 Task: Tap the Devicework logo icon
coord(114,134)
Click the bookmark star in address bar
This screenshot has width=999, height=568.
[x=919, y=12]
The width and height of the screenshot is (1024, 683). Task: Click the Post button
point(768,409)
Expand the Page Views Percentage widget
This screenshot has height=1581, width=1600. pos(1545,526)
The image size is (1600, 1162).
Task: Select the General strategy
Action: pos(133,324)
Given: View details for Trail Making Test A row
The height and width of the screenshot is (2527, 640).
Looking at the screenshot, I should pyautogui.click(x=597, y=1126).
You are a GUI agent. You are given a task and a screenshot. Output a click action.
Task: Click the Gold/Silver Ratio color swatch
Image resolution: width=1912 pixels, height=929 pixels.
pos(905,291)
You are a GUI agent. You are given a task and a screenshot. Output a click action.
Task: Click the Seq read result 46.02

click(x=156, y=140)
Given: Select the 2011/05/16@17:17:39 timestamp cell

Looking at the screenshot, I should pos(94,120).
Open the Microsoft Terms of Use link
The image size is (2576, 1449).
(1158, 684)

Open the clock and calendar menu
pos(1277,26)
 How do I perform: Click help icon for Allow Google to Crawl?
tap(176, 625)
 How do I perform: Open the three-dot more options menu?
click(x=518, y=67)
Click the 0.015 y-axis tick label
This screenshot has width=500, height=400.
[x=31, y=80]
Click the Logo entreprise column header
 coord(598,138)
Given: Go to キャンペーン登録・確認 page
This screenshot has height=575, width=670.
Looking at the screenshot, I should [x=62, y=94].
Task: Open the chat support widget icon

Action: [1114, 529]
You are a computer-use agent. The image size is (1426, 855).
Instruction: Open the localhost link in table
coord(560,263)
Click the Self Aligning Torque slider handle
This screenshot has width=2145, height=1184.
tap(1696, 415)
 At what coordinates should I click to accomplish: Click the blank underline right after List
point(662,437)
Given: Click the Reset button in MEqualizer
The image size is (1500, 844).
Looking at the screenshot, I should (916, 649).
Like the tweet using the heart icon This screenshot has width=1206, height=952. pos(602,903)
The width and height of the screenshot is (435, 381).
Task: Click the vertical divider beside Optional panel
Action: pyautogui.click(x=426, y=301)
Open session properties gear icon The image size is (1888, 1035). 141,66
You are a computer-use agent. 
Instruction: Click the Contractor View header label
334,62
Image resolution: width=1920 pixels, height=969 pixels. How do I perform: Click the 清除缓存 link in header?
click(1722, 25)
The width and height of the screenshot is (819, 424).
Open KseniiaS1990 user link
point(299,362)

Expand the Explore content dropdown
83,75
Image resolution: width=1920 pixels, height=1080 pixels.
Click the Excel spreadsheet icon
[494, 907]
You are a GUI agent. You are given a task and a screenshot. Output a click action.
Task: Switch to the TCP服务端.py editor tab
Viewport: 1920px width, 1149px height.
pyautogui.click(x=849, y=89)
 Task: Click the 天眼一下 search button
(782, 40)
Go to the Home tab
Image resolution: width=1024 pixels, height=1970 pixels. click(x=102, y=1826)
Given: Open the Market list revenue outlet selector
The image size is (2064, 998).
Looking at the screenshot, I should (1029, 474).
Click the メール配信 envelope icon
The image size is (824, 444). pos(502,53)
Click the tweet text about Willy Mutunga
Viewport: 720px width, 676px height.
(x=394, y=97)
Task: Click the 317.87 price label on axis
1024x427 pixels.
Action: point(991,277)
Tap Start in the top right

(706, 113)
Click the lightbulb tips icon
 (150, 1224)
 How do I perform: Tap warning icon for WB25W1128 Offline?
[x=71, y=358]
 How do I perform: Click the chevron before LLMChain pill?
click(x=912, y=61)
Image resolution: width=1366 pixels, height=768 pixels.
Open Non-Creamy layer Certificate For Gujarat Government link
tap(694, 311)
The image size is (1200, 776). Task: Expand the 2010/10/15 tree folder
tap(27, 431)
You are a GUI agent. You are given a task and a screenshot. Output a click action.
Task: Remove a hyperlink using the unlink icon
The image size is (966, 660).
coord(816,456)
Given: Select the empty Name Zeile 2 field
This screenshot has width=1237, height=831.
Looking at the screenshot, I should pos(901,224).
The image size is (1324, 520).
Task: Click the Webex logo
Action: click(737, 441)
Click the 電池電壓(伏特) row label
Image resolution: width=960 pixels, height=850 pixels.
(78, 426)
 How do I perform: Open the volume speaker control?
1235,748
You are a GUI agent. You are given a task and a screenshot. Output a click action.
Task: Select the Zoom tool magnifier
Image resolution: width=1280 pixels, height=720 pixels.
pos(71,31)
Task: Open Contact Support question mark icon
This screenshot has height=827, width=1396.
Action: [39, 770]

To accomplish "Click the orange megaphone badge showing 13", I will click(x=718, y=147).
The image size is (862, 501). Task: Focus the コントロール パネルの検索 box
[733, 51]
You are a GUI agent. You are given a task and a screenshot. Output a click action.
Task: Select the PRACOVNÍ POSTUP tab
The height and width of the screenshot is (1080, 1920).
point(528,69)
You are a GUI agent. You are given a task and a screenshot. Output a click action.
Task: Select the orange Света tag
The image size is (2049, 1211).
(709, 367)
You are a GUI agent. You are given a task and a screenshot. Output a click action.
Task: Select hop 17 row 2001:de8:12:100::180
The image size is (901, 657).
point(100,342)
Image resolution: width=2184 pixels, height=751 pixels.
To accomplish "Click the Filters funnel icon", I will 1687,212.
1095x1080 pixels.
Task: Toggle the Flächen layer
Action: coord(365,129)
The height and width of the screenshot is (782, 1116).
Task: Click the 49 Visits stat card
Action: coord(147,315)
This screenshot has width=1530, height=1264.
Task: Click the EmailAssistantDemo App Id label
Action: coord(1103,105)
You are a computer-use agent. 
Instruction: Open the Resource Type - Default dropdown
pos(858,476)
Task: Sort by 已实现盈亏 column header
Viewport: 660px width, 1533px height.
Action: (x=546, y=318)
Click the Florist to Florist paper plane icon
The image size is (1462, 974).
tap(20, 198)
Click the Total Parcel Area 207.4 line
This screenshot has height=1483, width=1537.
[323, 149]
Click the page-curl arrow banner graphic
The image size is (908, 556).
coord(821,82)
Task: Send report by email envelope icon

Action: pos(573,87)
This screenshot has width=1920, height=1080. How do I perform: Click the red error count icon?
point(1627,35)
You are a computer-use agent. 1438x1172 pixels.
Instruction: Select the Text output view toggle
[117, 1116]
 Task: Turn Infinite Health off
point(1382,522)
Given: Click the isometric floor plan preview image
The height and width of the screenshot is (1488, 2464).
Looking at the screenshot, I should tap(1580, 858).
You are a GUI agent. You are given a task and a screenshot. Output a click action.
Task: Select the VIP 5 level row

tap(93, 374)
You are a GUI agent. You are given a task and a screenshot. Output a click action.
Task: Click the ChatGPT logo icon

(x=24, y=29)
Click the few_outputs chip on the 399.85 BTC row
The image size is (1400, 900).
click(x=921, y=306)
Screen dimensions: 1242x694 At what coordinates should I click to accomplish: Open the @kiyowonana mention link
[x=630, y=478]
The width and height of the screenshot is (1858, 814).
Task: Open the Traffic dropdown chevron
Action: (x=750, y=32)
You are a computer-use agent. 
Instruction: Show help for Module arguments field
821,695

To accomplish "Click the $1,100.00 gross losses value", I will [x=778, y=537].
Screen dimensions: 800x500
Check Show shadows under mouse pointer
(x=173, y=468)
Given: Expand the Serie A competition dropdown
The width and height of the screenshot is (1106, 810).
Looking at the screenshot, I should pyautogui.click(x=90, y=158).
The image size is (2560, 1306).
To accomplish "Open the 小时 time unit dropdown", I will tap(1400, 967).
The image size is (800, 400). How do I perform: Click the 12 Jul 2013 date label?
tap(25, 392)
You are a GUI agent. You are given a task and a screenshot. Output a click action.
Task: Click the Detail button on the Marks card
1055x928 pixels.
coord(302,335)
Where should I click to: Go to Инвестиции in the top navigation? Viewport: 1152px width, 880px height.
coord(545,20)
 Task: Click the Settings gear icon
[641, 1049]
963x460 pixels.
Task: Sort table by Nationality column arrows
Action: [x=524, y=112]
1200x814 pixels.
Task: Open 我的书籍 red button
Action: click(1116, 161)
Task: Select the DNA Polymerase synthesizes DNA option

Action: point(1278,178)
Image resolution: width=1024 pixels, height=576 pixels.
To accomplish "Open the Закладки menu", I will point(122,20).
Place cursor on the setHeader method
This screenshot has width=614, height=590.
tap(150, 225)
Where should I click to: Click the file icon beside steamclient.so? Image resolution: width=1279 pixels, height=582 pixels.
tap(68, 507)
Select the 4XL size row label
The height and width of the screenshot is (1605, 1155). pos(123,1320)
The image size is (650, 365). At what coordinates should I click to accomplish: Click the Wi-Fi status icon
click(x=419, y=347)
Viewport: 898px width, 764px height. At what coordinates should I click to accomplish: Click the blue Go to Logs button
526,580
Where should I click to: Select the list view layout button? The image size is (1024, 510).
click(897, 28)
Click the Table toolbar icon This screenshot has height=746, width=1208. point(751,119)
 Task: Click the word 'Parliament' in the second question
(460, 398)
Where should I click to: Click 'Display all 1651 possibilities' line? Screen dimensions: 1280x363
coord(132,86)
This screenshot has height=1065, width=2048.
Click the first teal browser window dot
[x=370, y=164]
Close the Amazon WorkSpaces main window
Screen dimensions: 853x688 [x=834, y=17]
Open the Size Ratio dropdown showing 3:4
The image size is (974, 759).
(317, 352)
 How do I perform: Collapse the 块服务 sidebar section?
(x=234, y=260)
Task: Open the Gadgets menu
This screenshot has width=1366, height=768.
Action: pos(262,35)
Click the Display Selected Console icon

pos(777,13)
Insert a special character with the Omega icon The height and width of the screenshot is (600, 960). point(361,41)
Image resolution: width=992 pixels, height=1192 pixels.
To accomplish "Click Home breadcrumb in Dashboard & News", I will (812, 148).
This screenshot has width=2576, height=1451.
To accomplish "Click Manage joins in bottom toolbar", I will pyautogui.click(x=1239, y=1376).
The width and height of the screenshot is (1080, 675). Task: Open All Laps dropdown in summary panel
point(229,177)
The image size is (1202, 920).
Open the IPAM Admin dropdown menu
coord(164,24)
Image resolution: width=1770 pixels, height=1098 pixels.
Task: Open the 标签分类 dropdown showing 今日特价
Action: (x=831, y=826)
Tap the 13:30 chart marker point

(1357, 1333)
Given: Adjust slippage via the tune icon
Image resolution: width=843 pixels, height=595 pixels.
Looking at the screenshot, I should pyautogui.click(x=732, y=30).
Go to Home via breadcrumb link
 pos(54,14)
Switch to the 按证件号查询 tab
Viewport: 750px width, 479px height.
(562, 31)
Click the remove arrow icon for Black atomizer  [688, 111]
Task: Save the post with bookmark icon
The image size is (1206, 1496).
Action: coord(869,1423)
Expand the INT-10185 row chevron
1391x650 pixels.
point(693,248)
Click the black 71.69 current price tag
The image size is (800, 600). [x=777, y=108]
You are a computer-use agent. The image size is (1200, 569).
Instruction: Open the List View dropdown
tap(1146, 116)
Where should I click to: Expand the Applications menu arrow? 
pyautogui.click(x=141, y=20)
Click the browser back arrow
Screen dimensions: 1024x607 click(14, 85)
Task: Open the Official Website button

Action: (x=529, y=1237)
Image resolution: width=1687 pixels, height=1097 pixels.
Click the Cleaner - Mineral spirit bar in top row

....

**Work to do**
Starting at the line that has "Given: Click the isometric" and ending after the line that has "click(x=921, y=306)", rewrite those lines of the data with "VIP 5" swapped for "VIP 6" and nothing else altered.

**Full solution**
Given: Click the isometric floor plan preview image
The height and width of the screenshot is (1488, 2464).
Looking at the screenshot, I should tap(1580, 858).
You are a GUI agent. You are given a task and a screenshot. Output a click action.
Task: Select the VIP 6 level row

tap(93, 374)
You are a GUI agent. You are given a task and a screenshot. Output a click action.
Task: Click the ChatGPT logo icon

(x=24, y=29)
Click the few_outputs chip on the 399.85 BTC row
The image size is (1400, 900).
click(x=921, y=306)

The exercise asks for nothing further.